= THE TASK =
What lines of the data below hold the string "list"? Copy each one.

[Start of Attachment]

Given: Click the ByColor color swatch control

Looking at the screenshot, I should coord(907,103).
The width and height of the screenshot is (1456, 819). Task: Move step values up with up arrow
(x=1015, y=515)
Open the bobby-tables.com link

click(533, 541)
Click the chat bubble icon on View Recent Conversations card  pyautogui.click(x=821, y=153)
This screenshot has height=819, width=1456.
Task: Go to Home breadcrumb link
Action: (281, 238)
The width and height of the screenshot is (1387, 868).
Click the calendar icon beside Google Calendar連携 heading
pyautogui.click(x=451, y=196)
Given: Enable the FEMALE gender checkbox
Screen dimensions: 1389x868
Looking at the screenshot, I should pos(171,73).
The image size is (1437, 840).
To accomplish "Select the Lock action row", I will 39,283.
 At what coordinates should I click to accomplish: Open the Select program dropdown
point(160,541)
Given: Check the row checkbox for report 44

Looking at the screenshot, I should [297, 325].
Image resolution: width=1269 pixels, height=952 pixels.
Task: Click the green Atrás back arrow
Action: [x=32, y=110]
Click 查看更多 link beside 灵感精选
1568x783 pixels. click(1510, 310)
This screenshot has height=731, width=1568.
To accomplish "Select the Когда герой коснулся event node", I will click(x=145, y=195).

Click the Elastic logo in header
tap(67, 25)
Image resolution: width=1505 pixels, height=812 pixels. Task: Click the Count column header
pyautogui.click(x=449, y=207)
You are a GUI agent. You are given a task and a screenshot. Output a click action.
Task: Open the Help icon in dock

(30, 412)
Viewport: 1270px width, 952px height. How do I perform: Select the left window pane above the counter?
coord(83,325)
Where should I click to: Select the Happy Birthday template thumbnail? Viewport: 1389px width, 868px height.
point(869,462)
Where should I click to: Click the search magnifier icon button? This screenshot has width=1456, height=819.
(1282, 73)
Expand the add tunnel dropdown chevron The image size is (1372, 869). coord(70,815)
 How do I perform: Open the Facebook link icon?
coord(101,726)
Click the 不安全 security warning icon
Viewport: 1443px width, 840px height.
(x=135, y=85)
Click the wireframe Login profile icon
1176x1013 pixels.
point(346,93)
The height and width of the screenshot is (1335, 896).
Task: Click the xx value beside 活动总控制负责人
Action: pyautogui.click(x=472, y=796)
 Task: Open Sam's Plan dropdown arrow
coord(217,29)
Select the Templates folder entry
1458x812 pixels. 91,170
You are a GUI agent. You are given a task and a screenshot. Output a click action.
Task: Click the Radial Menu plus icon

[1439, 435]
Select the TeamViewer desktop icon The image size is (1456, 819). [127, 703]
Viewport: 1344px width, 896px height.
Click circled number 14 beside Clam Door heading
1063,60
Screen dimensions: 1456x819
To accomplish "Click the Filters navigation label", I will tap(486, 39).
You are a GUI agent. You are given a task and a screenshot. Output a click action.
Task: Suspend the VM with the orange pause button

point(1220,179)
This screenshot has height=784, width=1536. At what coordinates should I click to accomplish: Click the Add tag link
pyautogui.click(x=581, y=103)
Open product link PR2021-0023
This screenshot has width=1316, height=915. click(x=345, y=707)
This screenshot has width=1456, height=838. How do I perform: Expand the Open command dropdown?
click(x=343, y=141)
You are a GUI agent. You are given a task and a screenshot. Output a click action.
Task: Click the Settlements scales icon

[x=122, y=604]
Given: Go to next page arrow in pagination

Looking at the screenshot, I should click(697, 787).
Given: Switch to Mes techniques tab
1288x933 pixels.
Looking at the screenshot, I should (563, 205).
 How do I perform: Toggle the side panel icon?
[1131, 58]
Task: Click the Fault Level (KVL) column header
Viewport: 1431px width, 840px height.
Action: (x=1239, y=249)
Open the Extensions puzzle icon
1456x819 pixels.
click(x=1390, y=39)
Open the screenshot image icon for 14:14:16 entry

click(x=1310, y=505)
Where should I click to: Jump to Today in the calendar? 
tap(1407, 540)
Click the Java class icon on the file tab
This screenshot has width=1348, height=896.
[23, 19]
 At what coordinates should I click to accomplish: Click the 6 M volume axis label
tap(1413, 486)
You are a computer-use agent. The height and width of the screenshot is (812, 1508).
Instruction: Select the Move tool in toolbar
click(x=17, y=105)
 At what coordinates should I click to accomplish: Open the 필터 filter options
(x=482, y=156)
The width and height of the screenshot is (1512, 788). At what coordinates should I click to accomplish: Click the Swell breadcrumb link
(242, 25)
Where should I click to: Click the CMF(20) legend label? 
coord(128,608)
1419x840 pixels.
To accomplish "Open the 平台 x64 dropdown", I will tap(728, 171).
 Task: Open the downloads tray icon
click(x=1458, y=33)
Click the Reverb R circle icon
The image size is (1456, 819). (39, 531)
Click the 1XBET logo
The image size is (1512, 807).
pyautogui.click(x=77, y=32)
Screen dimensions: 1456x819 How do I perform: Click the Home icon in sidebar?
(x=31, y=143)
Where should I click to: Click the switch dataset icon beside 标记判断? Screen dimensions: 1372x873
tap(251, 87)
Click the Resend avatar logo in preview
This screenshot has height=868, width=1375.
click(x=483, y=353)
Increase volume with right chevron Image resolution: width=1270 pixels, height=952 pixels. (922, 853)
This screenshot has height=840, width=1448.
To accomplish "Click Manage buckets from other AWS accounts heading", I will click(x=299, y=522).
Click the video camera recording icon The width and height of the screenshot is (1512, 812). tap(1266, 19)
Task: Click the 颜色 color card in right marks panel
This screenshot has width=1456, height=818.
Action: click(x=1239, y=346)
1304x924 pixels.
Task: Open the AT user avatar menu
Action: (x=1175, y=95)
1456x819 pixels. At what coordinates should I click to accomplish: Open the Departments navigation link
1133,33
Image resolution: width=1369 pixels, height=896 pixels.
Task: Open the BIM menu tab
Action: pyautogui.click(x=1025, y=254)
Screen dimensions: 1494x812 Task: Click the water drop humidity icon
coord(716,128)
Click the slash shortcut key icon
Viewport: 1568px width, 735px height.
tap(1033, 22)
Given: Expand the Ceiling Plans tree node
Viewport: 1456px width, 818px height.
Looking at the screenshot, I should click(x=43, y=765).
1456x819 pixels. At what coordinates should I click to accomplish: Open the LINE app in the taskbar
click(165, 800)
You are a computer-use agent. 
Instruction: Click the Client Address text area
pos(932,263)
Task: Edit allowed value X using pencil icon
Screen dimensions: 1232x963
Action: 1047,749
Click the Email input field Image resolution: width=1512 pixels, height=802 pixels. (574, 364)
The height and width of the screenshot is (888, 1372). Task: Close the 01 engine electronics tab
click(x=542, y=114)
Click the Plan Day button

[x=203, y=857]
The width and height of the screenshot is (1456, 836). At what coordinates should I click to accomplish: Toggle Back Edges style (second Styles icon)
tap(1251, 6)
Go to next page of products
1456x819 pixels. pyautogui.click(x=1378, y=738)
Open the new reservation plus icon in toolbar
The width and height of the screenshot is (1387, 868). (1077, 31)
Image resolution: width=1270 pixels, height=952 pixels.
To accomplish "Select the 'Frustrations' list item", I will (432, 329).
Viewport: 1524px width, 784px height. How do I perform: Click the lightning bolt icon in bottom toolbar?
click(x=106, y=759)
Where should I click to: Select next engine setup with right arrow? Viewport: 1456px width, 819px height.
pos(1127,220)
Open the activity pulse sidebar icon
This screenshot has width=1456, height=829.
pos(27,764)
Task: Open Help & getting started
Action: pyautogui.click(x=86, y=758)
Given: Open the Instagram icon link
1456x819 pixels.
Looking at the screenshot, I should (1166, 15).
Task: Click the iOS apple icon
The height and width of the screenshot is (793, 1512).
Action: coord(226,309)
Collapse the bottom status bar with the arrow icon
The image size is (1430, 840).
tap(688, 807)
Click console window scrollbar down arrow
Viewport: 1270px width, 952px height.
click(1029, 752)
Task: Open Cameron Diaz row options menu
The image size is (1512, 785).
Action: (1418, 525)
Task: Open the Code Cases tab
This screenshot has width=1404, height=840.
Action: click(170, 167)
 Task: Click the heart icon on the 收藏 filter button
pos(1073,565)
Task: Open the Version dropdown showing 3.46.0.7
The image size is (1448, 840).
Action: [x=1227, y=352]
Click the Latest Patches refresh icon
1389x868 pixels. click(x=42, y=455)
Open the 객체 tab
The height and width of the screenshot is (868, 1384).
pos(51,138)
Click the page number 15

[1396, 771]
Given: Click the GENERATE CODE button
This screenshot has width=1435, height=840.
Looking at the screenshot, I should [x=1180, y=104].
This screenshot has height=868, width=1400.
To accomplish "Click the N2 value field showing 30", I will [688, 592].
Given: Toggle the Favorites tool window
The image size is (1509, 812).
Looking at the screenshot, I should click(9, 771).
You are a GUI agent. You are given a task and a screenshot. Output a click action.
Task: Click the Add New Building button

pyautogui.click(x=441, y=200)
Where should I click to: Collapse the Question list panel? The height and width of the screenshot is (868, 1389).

[End of Attachment]

= FINISHED TASK =
To accomplish "Select the 'Frustrations' list item", I will (432, 329).
Where should I click to: Collapse the Question list panel? The height and width of the screenshot is (868, 1389).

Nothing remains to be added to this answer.